Her comments in an interview with Reuters were her clearest
public remarks on Moldova’s pro-Western course. Since Moldova won independence
from the Soviet Union in 1991, pro-Russian and pro-EU politicians have vied for
control.
Sandu, whose reformist party won a landslide victory in
parliament in July, is seen in Moldova as a symbol of change who offers
Brussels a foreign policy success in a country almost bankrupted by endemic
corruption six years ago.
But on the eve of the Eastern Partnership summit with
leaders of the EU and other eastern European countries including Ukraine, Sandu
said that Russia was making Moldova’s life difficult with higher natural gas
prices. She said it was also up to the West to help catch criminals who had
stolen Moldova’s money and were at large in Europe.
“Moldova wants to become a member of the EU one day,” said
Sandu, who has avoided clear-cut references on the country’s orientation since
winning power in late 2020, given Moldova’s dependency on Russian gas.
“We’d like to get there sooner than later,” she said in the
interview at a Brussels hotel.
Asked if Russia would allow Moldova – which lies between
Ukraine and EU member state Romania – to join the European Union, Sandu said
she had told Russian officials that the 27-country bloc’s model was the one for
her country.
Ukraine accuses Russia of seeking to check its own Western
ambitions. Moscow denies this.
“We will insist that it is our choice (to join the EU) and
we would like other countries to respect that choice,” she said.
Gas dispute, search for ‘crooks’
The EU’s top diplomat accused Moscow in October of using
natural gas to bully Moldova, a charge the Kremlin denies. Sandu described
Moldova’s new five-year gas contract with Russia’s Gazprom as “reasonable” but
said Moscow had given “preferential prices” to its close allies.
Her government will challenge Gazprom’s demand on 30 October
for $709 million Moldovan gas debts, she said.

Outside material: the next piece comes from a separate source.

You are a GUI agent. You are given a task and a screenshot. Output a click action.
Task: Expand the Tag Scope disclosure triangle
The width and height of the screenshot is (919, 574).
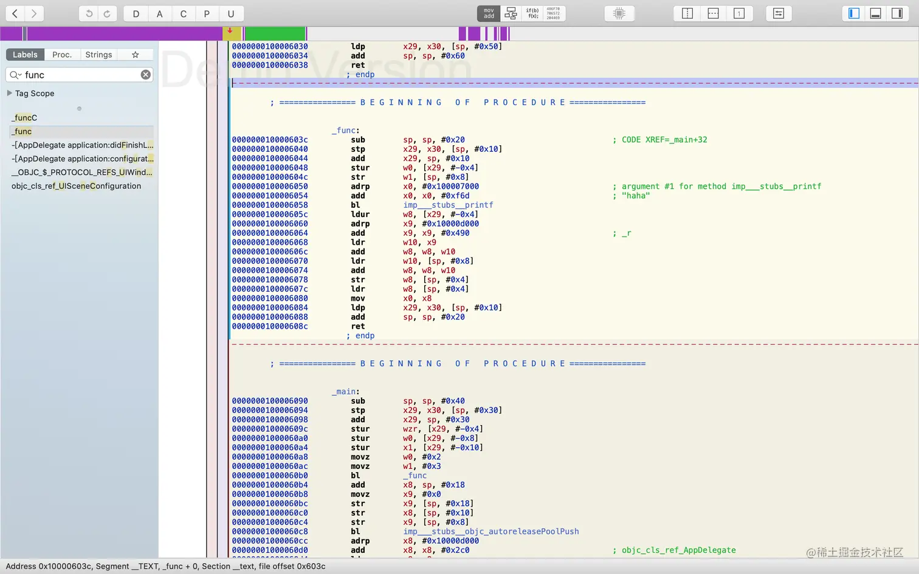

“When the (gas) prices went up so much, Gazprom started to
talk about some debts that they claim have been there since 1994 … Of course
this has been used (in negotiations). We believe the debt should be much
lower,” she said.
Sandu said she was concerned about a Russian military
build-up on Ukraine’s border. But she said there were no signs of increased
Russian activity in Transnistria, a breakaway, Russian-speaking province along
Moldova’s eastern side.
“Unfortunately, we do still have the Russian troops on our
territory,” she said, calling for their withdrawal from Transnistria, which the
United Nations considers part of Moldova.

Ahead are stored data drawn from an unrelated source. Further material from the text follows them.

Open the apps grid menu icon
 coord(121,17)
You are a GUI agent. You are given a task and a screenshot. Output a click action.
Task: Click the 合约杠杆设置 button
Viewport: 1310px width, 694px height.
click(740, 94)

Sandu’s control of the executive and the parliament offer
Moldova its best-ever chance to take the state out of the hands of venal
elites, officials in Brussels and Chisinau say.
Moldova has requested Interpol search for two of the
country’s richest people, accused of siphoning state money.

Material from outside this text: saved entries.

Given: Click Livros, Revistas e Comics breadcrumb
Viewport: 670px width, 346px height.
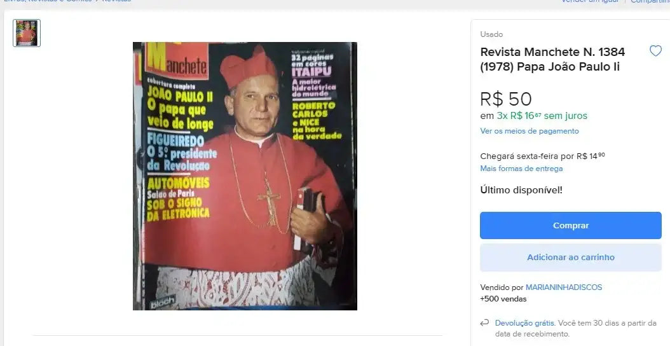Looking at the screenshot, I should [x=48, y=1].
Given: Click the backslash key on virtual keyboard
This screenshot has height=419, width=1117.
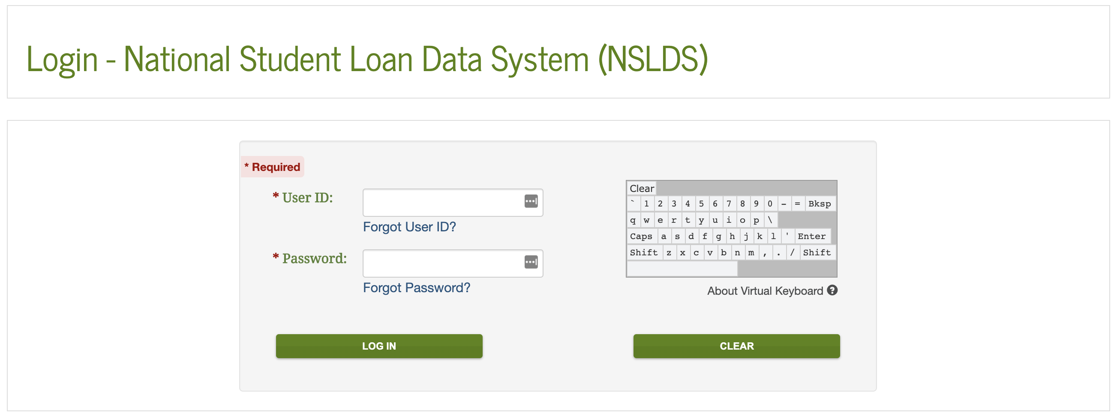Looking at the screenshot, I should pos(770,220).
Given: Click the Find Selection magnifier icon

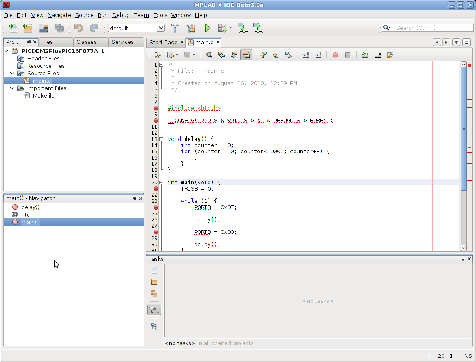Looking at the screenshot, I should (209, 55).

One of those, Vladimir Plahotniuc, is accused of involvement
in the theft of $1 billion from Moldovan banks in 2014-2015.
Plahotniuc’s lawyers have denied he was been involved in
what is known locally as the “theft of the century”.
“We count on international support because the biggest
crooks who stole from our people left the country,” Sandu said, saying
Plahotniuc was likely hiding in Turkey.